#### [YOUR INSTRUCTIONS]
Offset the answer coordinates by 139. Copy out every item starting at the line containing "Press och media (660, 2107)" and ending at the line containing "kommunen@mellerud.se (315, 1999)", both included, and add 139 to both numbers of each coordinate pair.

━━━━━━━━━━━━━━━━━━━━━━━━━━━━━━

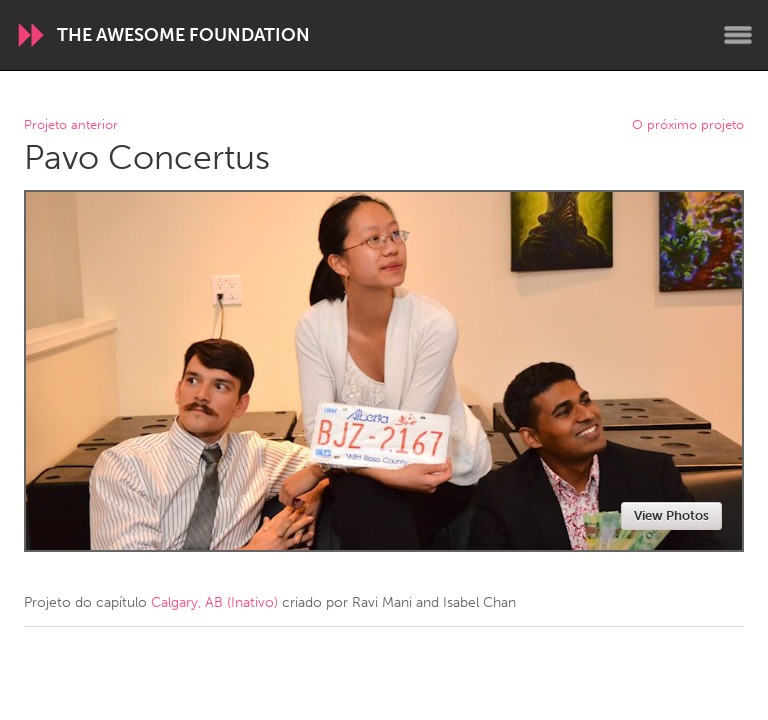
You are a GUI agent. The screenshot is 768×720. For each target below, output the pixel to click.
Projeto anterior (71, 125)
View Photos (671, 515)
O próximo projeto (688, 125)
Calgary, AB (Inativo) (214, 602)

━━━━━━━━━━━━━━━━━━━━━━━━━━━━━━

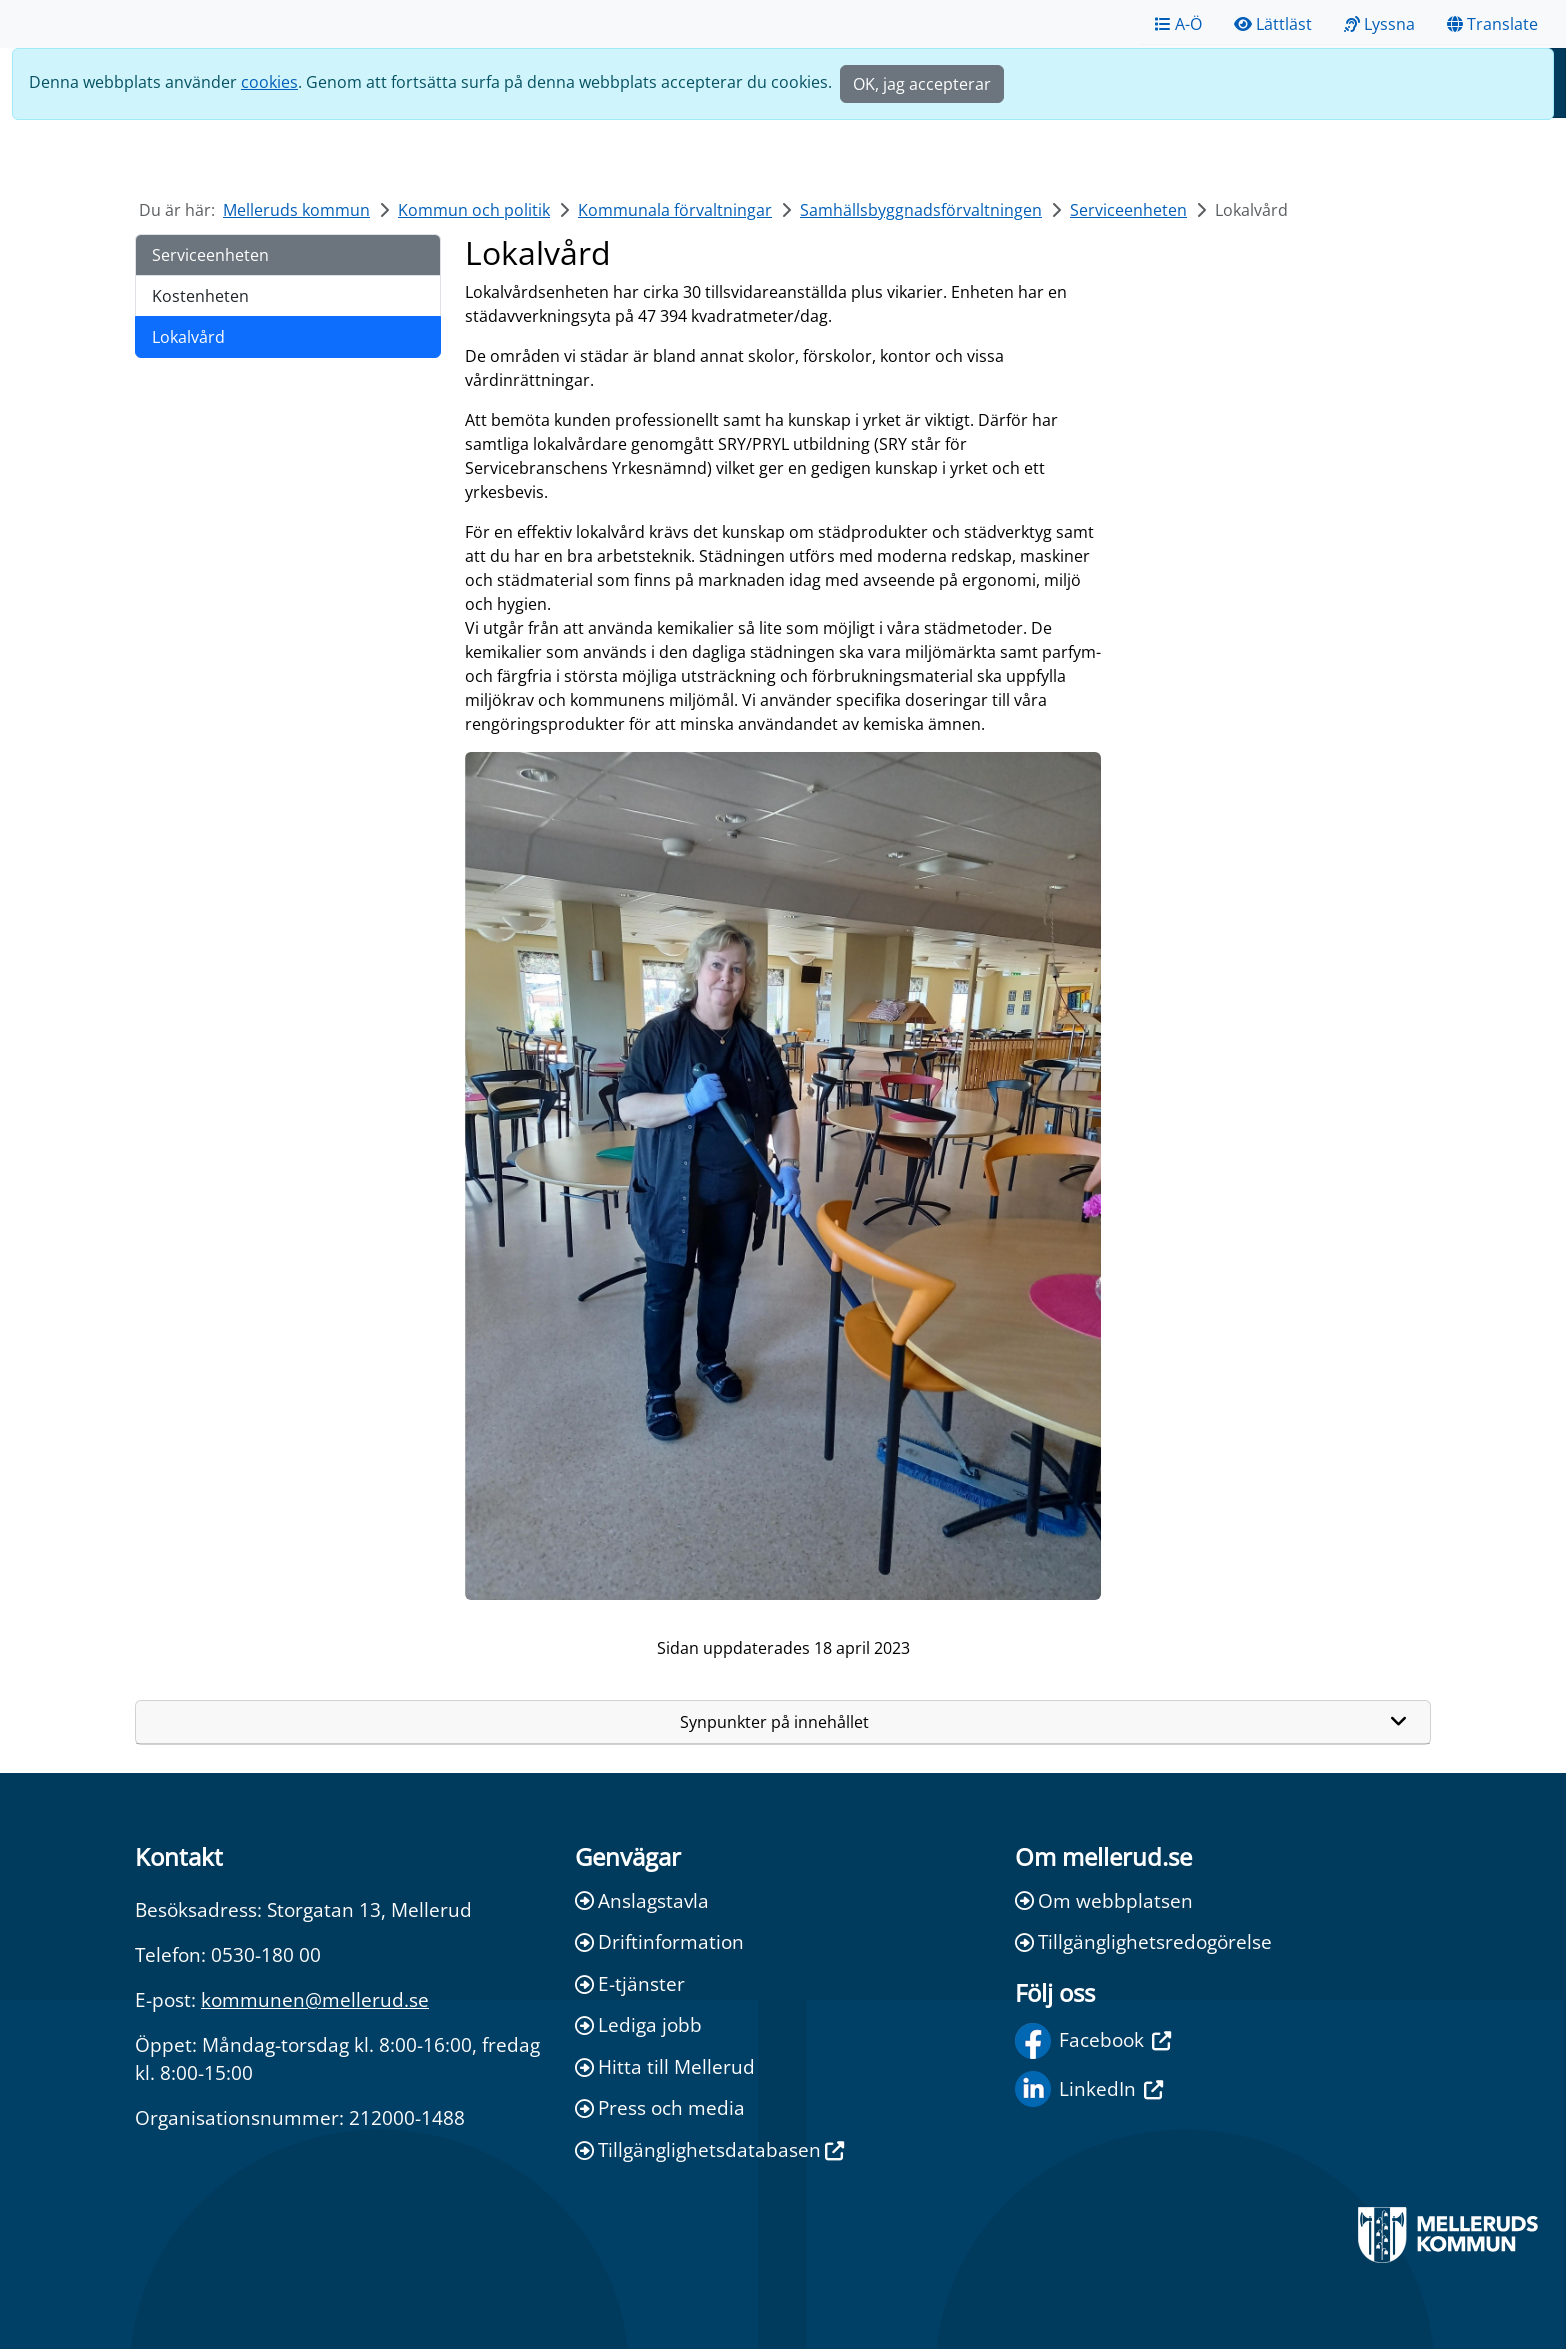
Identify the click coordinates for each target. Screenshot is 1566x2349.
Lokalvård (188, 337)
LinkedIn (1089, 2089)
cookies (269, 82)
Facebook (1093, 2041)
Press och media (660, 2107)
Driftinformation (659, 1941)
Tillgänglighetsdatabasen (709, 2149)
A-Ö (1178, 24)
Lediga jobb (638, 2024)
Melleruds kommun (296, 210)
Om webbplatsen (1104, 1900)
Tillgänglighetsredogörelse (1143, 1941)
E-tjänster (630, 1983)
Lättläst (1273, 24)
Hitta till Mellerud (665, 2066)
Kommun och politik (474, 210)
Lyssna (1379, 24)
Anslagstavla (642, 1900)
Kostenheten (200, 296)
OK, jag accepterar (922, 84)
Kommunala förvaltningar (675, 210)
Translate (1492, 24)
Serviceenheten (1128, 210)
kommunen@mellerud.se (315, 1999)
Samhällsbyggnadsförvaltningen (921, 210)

━━━━━━━━━━━━━━━━━━━━━━━━━━━━━━

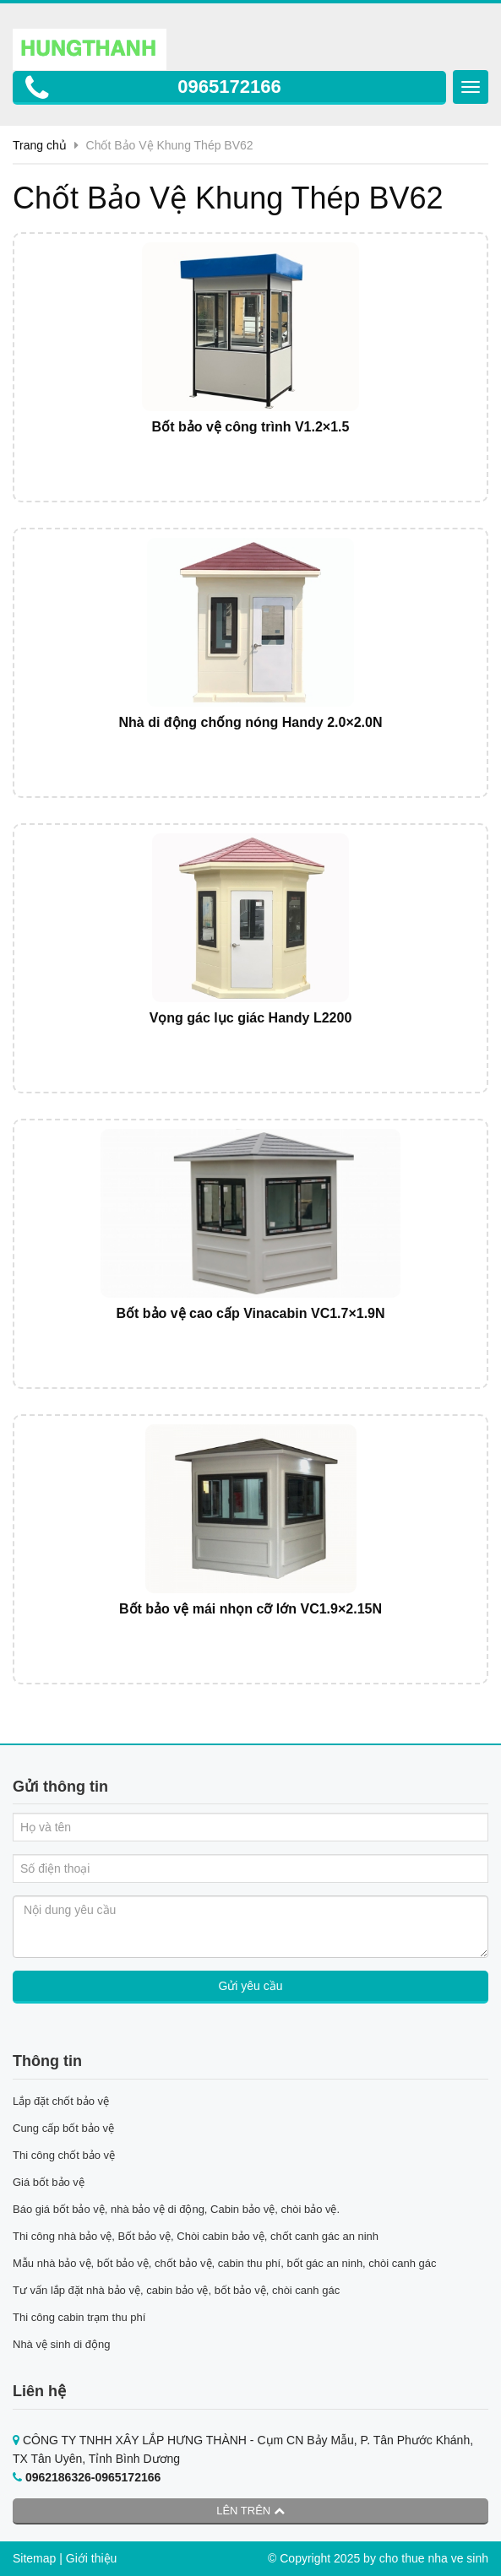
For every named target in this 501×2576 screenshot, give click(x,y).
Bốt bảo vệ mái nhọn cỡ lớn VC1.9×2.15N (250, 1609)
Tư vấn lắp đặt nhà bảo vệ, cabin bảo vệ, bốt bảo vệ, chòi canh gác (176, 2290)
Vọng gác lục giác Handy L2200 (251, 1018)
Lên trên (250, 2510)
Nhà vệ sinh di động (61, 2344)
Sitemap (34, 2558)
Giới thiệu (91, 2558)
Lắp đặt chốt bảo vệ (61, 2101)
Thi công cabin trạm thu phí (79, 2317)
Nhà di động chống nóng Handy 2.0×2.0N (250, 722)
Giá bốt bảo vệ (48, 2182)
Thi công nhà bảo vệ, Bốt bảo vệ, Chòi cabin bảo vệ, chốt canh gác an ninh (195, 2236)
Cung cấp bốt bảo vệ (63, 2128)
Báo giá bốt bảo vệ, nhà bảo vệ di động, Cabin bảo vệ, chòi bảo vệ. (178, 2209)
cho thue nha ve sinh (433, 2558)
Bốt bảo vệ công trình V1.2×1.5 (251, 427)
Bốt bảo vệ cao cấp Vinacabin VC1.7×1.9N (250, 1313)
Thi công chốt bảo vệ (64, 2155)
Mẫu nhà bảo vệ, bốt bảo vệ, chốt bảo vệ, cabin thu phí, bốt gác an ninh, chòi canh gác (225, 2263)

━━━━━━━━━━━━━━━━━━━━━━━━━━━━━━

#### [SOLUTION FOR THIS TASK]
Press och media (799, 2246)
Driftinformation (798, 2080)
Tillgänglighetsdatabasen (848, 2288)
A-Ö (1317, 163)
Lediga jobb (777, 2163)
Melleruds kommun (435, 349)
Om webbplatsen (1243, 2039)
Tillgänglighetsredogörelse (1282, 2080)
E-tjänster (769, 2122)
Lättläst (1412, 163)
Hitta till Mellerud (804, 2205)
Kommun och politik (613, 349)
Lyssna (1518, 163)
Anslagstavla (781, 2039)
Kostenheten (339, 435)
OK, jag accepterar (1061, 223)
Kommunala förvaltningar (814, 349)
Translate (1631, 163)
Serviceenheten (1267, 349)
kommunen@mellerud.se (454, 2138)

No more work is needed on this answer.